* What the exercise asks
Within this listing, how many lines carry the string "Navigate"? State the number only.

* Dataset extract
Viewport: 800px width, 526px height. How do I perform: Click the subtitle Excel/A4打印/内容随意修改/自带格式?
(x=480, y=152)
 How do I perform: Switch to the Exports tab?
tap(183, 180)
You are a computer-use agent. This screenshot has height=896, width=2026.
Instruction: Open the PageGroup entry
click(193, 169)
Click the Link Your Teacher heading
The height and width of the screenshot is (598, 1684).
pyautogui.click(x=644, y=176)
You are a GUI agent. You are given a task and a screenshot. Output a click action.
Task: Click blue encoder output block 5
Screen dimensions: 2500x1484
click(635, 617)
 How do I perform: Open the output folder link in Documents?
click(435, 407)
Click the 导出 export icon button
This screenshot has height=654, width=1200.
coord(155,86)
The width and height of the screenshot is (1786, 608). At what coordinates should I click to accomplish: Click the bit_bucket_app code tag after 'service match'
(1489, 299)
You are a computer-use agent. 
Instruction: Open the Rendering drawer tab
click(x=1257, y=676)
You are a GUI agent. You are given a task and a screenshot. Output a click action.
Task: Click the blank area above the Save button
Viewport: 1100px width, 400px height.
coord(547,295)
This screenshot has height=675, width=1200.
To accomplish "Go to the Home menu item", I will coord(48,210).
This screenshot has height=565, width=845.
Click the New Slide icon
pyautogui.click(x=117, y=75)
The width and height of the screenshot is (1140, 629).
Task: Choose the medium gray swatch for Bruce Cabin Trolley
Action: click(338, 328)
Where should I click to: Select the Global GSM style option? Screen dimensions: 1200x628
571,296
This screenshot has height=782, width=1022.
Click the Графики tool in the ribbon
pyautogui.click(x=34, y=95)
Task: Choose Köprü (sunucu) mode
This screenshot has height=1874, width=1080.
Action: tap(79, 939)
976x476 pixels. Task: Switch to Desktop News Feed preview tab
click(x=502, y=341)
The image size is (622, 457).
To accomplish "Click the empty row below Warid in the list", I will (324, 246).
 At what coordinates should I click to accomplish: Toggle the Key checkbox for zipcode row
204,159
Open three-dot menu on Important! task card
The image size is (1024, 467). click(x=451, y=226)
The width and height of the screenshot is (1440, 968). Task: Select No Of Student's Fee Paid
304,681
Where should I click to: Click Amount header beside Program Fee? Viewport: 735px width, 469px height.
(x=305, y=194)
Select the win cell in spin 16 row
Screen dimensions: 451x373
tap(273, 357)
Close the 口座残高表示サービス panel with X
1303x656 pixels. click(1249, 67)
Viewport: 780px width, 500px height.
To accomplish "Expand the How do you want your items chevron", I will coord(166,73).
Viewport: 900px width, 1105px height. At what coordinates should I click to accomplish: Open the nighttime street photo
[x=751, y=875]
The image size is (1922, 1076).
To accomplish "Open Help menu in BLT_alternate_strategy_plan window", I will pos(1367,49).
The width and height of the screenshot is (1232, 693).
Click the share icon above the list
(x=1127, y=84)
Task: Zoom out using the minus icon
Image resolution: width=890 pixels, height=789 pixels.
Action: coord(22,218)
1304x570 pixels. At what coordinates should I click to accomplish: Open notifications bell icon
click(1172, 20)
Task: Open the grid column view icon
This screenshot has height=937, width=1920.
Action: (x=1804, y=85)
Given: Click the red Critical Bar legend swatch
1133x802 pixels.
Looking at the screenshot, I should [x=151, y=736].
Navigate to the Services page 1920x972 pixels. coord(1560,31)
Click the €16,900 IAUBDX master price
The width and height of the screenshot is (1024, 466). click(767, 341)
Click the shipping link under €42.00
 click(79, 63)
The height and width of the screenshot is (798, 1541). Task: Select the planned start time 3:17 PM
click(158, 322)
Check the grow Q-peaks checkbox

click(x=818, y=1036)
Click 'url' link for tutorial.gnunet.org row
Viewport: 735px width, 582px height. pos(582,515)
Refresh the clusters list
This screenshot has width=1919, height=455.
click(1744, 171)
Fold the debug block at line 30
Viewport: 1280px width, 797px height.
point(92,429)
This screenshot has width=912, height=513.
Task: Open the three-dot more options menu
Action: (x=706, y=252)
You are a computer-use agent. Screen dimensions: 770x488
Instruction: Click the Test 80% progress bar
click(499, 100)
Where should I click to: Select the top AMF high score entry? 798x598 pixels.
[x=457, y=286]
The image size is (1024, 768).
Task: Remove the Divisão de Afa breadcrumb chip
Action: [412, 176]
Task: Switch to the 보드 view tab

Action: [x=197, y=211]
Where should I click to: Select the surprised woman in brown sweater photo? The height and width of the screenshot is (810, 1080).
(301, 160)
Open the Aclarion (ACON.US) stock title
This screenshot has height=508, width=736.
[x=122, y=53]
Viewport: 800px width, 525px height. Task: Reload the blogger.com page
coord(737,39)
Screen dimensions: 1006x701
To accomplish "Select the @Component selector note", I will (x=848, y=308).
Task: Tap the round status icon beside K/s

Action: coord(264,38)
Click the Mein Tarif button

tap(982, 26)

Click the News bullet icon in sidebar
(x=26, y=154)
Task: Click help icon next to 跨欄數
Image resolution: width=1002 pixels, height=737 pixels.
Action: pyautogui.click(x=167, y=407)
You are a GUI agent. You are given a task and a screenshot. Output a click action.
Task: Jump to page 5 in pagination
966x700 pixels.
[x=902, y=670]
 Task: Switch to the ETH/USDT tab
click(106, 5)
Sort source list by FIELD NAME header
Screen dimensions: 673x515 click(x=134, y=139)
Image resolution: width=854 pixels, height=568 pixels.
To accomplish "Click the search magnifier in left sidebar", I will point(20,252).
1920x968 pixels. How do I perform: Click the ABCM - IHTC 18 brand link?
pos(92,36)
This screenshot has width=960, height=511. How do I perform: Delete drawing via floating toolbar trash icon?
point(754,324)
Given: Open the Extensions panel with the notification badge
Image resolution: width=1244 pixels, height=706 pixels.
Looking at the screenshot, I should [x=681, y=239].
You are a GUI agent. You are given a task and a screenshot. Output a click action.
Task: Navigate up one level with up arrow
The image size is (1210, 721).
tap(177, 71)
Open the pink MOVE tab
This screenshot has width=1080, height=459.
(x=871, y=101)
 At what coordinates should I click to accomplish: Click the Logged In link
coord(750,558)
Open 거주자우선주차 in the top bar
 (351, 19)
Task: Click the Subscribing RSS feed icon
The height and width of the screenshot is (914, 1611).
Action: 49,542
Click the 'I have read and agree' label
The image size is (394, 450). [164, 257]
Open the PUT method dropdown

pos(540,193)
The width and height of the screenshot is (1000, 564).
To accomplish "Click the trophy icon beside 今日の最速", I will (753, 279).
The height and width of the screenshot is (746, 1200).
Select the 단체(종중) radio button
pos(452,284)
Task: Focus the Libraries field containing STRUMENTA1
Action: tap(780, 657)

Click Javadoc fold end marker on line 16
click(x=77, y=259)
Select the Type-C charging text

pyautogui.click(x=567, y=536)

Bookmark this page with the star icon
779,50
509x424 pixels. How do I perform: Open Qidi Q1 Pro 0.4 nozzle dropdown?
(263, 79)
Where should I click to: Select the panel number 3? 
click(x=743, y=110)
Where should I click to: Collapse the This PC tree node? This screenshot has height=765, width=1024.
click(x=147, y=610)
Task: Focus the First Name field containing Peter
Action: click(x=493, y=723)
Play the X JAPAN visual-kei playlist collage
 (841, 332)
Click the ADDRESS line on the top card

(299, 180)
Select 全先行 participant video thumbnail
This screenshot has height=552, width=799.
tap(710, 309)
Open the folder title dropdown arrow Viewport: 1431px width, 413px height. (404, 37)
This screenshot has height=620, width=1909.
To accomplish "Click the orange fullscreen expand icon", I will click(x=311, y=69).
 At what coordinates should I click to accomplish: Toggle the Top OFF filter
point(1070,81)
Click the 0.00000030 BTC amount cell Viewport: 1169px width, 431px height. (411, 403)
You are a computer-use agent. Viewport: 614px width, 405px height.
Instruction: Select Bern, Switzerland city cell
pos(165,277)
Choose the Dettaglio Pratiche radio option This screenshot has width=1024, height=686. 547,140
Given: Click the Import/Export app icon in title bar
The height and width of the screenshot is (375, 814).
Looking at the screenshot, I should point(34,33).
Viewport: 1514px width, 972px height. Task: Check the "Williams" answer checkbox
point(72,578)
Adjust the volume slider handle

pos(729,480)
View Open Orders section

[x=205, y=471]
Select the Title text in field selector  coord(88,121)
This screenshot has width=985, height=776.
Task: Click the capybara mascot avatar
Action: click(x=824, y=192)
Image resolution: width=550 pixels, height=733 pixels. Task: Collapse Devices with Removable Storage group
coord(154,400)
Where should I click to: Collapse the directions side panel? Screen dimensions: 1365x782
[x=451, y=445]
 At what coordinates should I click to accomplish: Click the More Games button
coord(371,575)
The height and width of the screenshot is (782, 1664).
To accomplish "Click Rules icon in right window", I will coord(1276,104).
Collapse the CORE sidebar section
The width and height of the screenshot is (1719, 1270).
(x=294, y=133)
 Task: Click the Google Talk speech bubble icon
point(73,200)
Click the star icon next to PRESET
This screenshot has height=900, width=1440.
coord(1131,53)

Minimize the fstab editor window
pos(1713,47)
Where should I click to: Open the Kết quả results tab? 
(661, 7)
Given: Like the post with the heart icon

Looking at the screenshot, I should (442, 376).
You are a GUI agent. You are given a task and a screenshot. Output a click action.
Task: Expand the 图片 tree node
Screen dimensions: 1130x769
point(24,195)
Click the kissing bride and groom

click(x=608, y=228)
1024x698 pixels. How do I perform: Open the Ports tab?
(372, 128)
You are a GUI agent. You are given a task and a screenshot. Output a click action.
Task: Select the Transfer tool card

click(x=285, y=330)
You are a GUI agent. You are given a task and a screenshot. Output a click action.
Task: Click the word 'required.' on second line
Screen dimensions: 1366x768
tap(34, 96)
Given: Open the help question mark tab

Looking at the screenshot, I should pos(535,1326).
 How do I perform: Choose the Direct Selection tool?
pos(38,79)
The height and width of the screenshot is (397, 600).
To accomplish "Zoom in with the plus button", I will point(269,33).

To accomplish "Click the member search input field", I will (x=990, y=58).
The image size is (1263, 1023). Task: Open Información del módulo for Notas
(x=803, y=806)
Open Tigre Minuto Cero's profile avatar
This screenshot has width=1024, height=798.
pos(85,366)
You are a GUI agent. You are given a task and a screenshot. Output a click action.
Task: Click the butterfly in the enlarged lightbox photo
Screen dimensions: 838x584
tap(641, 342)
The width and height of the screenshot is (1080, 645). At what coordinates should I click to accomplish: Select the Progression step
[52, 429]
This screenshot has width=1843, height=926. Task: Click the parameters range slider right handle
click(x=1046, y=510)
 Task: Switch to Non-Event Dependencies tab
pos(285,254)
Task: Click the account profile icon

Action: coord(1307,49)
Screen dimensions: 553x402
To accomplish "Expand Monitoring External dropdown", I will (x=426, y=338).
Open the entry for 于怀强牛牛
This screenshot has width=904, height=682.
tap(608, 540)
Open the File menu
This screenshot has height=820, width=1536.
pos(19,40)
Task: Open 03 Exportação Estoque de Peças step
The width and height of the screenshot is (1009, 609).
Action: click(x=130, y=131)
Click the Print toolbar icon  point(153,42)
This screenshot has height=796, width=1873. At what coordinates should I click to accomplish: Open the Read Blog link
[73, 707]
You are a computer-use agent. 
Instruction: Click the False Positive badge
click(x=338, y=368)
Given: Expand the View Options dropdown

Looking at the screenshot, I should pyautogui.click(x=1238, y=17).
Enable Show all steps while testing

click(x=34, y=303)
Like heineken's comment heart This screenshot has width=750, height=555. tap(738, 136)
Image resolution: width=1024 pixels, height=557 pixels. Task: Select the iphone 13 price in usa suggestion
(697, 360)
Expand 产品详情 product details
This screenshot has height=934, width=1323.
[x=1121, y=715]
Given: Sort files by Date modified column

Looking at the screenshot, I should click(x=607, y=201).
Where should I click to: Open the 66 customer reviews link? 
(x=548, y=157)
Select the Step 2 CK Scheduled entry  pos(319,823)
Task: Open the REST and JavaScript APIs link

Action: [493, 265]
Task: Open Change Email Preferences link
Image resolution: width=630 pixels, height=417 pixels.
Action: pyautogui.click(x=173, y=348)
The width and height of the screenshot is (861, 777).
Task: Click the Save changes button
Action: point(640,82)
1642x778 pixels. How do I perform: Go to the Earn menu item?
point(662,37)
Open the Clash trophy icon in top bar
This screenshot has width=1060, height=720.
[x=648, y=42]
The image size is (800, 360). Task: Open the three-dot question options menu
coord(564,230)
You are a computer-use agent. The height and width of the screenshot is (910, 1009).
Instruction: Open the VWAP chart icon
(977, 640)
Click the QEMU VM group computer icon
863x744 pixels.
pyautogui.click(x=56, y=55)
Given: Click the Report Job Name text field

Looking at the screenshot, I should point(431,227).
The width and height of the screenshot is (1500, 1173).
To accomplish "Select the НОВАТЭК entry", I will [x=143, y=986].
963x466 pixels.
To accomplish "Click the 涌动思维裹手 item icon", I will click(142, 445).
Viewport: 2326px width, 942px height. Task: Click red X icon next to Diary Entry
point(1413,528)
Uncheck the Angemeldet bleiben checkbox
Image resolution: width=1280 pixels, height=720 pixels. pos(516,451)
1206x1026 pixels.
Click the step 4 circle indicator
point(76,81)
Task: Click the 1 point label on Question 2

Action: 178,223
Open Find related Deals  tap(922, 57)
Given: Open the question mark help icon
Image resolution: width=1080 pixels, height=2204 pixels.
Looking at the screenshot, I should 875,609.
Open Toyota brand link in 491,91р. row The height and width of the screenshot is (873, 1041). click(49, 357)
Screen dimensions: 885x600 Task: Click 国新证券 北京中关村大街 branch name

* Exercise solution
2